VANCOUVER, British Columbia - A few hours after learning of her mother's sudden death, Canadian figure skating star Joannie Rochette was back on the ice.

Dressed in black tights and a black Canadian team hoodie, Rochette appeared in the runway as the rest of the skaters in her practice session took the ice Sunday afternoon. She wiped her eyes and took a deep breath before stepping on the ice, then gave a little wave to her father, the only spectator who was allowed in the building - cleared about 45 minutes earlier for the security sweep before the original dance.

Therese Rochette, 55, had a massive heart attack after arriving in Vancouver on Saturday, said David Baden, Rochette's agent. She was taken to a Vancouver hospital, where she was pronounced dead early Sunday, Skate Canada said.

"She's so close to her mother, I think she doesn't even entertain not skating," Baden said. "She's a tough fighter. It's got to be hard to switch gears and say no to [the Olympics]. This is what she has been training for all these years. She'll be trying to fulfill the goal they had together."

Rochette will not talk until after competing, Skate Canada president Benoit Lavoie said. The women's event begins Tuesday with the short program.

"She's going to get through this," Canadian teammate Cynthia Phaneuf said. "She is just so strong. By being here and being able to compete after that happened, I'm just very impressed. I think she's doing the right thing. She won't get any stronger in her room."

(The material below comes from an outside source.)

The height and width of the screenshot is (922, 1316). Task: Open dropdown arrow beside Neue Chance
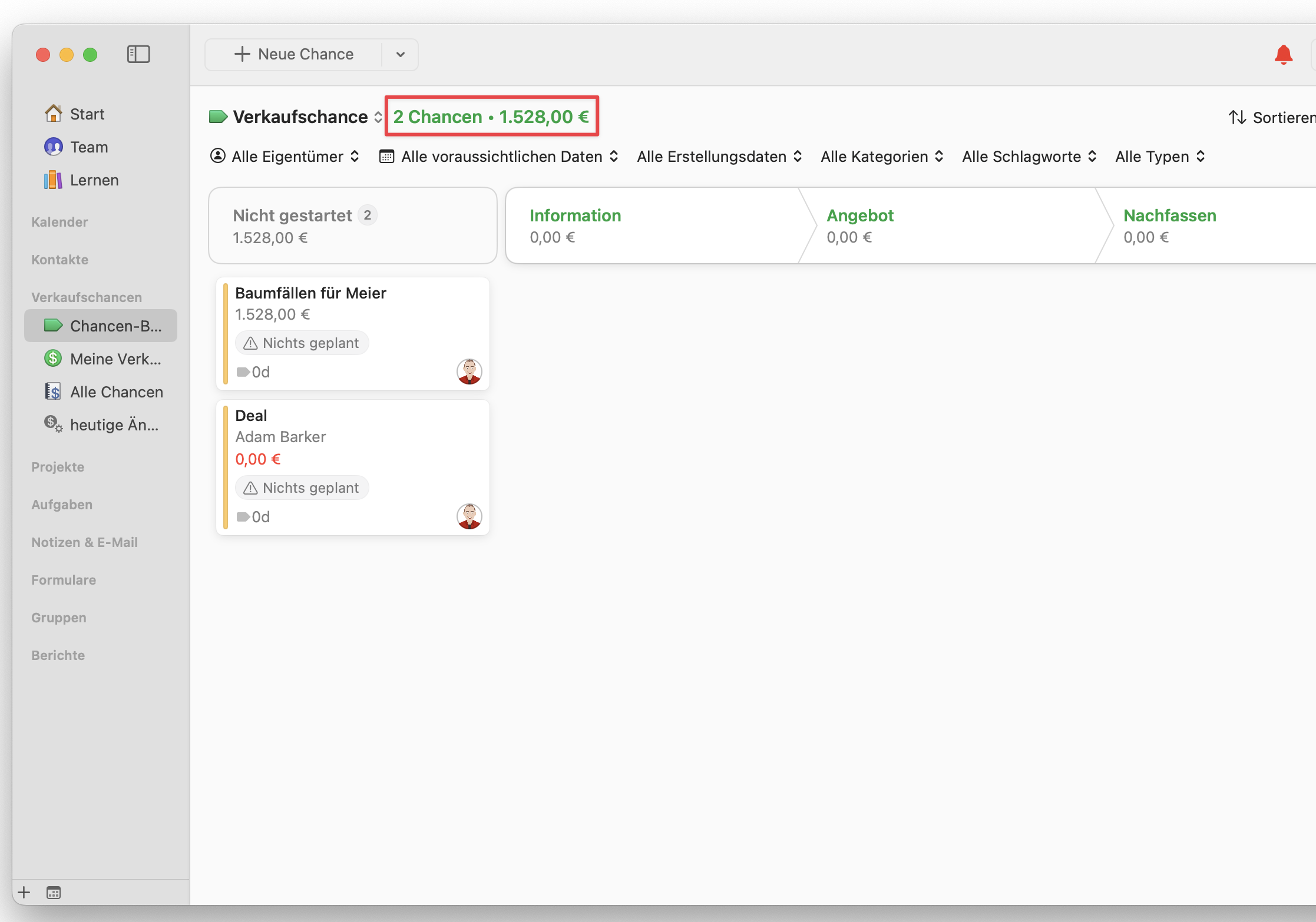pyautogui.click(x=401, y=55)
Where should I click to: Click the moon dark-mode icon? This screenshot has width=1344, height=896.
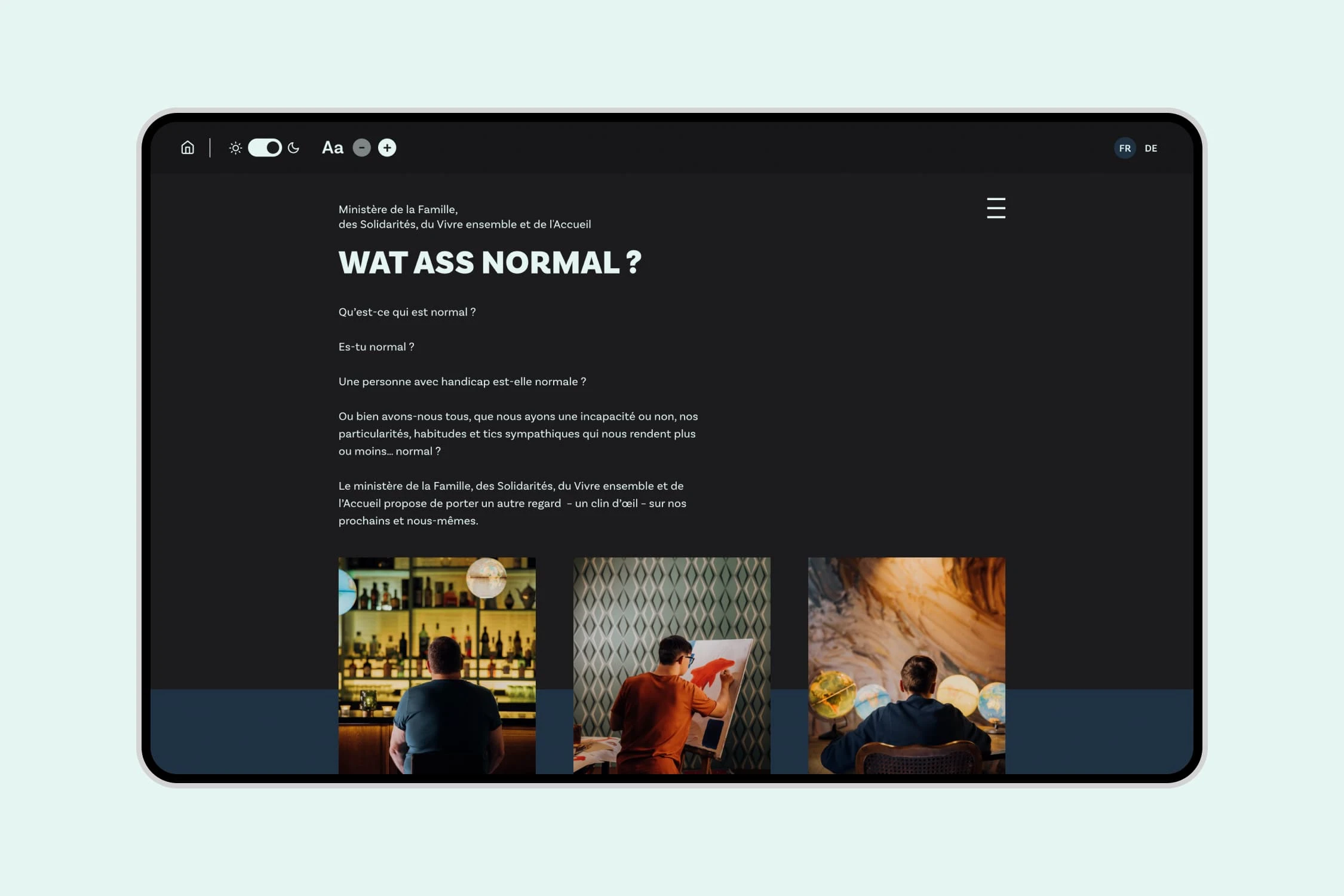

Rochette was blinking hard her first few laps around the ice, but then seemed to settle into the comfort of her practice routine. She showed no lapses in concentration, jumped well and did a light run-through of her tango short program. She was applauded by the few people in the rink after her program and again when she left the ice.

"That's really hard," U.S. champion Rachael Flatt said. "I can't imagine losing your mother, let alone at the Olympics."

Jeff Buttle, the 2006 Olympic bronze medalist said he was "shocked and saddened" when he learned the news.

Joannie Rochette has been in Vancouver since the opening ceremony, and her parents arrived Saturday from Montreal.